What is Intermittent Fasting, and can it lower glucose levels?
Discover the secrets of the newest dietary fad sweeping the world. Do I.F. diets actually work, and how will they affect your body if you’re managing diabetes?
1) Intermittent Fasting, also known as I.F., is an eating pattern where one cycles between periods of fasting and periods of eating.
2) Usually, I.F. diets aren’t centered around the types of food you eat, but when you eat. The most common form of I.F. involves an 8 hour eating window and a 16 hour fast. These 16 hours can include your sleep time.
3) A different version of I.F. is known as the Eat-Stop-Eat method, which involves two 24 hour fasts per week. This style of I.F. may create a hypoglycemic effect, and may be dangerous to those suffering from diabetes.
4) Fasting can create ketosis inside the body, which occurs when there is no remaining glucose to be used as fuel. At this point, the body will utilize muscle and fat cells, and begin burning ketones for fuel. That’s why I.F. is considered to be a type of ketogenic diet.
5) Ketosis can lead to decreased inflammation, improved glucose regulation, and better stress adaptation. It may also aid in weight loss and increase insulin sensitivity.
6) Keto diets, however, may interfere with the body’s ability to utilize insulin, and could lead to increased levels of insulin resistance.
7) At the same time, evidence suggests that keto diets, done correctly, may lower the risk of developing diabetes.
8) Before trying out an I.F. diet, be sure to speak with your doctor. It’s also essential to monitor your glucose throughout your day. If you’re diabetic, it’s important to wear a medical alert bracelet. Exercise is integral to diabetes-management as well, but strength-training can lead to an increase in blood sugar. And, of course, it’s always important to be mindful of the type of food, and the amount of food that you eat.

________________

### [WORK ORDER]
According to the intermittent fasting article, how many 24-hour fasts per week does the Eat-Stop-Eat method involve? Rely only on the intermittent fasting article for your answer.

________________

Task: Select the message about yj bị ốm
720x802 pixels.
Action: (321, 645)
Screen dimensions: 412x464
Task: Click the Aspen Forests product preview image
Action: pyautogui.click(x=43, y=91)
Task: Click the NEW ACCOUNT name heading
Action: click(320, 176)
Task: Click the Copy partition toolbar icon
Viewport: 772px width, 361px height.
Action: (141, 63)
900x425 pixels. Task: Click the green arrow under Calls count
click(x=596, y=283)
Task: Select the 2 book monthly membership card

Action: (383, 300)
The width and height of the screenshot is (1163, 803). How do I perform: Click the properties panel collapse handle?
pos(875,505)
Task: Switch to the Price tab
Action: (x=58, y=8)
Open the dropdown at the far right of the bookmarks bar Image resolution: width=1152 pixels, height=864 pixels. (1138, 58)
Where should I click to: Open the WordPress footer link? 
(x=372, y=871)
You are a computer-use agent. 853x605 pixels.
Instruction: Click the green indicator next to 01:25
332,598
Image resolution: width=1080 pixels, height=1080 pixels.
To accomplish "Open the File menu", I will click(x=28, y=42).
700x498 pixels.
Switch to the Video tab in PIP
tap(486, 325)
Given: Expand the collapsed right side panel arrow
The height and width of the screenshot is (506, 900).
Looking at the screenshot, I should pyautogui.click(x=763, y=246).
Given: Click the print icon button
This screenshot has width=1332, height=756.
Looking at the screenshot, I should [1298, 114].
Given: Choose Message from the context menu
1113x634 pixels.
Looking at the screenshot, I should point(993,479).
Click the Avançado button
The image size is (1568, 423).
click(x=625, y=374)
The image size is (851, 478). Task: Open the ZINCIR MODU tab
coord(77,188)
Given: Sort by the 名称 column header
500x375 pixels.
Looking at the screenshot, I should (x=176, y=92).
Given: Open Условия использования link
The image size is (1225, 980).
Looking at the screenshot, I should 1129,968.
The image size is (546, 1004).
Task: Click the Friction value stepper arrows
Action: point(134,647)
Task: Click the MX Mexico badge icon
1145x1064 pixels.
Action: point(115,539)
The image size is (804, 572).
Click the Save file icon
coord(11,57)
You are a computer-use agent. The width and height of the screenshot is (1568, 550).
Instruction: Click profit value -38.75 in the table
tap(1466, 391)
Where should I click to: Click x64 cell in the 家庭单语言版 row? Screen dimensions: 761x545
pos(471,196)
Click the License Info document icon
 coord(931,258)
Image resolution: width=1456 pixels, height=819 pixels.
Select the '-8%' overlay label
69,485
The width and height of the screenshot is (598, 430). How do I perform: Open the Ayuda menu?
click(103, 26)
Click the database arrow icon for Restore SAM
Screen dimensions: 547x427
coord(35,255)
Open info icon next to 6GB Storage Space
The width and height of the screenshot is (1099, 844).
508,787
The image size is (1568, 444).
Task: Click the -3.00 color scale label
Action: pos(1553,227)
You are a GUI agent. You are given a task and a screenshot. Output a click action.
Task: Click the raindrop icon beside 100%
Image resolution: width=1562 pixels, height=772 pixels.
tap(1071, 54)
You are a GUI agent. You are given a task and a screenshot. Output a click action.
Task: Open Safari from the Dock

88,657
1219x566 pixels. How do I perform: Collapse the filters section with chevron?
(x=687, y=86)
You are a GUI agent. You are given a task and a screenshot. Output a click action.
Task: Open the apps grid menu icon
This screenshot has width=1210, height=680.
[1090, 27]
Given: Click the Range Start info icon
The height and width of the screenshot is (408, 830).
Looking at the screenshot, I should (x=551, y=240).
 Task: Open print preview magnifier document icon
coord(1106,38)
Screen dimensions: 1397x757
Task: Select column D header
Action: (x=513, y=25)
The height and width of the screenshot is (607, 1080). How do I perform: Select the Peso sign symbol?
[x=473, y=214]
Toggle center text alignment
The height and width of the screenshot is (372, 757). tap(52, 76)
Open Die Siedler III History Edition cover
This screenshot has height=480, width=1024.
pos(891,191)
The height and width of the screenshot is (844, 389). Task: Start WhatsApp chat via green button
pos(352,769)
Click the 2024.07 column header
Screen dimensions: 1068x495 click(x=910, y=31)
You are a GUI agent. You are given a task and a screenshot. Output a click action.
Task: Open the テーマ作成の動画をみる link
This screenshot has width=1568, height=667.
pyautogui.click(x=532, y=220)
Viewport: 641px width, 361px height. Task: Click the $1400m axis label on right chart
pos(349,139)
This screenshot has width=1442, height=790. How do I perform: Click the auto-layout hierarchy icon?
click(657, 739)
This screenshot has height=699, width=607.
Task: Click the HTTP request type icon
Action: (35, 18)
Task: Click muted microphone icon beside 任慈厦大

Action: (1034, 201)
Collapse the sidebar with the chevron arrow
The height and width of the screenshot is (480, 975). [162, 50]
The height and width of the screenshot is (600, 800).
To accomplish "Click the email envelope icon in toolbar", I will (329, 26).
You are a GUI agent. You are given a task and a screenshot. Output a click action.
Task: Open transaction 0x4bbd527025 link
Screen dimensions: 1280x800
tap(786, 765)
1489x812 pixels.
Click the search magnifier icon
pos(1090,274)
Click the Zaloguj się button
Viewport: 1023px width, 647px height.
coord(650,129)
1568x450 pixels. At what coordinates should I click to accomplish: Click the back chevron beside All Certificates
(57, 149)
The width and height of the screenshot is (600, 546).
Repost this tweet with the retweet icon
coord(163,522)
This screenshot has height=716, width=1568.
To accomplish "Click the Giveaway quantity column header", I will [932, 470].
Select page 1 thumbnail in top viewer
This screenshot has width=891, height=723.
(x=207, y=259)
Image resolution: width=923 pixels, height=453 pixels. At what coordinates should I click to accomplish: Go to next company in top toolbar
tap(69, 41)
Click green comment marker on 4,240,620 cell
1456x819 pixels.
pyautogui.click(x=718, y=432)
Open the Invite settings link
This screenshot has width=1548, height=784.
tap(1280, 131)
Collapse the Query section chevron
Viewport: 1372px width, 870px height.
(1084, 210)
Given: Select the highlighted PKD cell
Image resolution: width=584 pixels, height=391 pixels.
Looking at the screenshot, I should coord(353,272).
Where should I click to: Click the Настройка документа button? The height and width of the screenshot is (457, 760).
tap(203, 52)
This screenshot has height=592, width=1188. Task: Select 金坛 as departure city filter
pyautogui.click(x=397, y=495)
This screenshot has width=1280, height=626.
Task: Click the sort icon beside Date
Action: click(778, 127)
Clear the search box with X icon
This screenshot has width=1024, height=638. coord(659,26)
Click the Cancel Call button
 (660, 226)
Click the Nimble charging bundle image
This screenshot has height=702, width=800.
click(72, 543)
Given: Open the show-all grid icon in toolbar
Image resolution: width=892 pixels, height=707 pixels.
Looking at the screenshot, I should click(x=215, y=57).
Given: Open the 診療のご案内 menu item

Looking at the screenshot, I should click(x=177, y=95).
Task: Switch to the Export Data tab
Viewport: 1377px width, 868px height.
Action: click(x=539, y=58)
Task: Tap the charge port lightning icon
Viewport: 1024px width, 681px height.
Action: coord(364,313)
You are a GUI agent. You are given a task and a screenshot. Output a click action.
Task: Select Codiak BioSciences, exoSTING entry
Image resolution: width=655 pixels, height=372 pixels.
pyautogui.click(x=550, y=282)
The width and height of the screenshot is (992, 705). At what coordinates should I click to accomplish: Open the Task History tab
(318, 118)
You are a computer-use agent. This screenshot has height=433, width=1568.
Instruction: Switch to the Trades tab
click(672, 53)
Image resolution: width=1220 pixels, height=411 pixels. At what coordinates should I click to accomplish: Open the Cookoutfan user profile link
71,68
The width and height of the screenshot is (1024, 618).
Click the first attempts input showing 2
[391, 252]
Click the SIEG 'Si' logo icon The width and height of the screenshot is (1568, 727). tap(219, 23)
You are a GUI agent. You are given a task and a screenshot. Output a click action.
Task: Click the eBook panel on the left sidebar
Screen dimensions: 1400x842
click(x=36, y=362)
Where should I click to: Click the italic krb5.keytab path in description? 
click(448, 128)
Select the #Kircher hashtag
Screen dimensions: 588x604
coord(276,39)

________________

### [ANSWER AREA]
Two.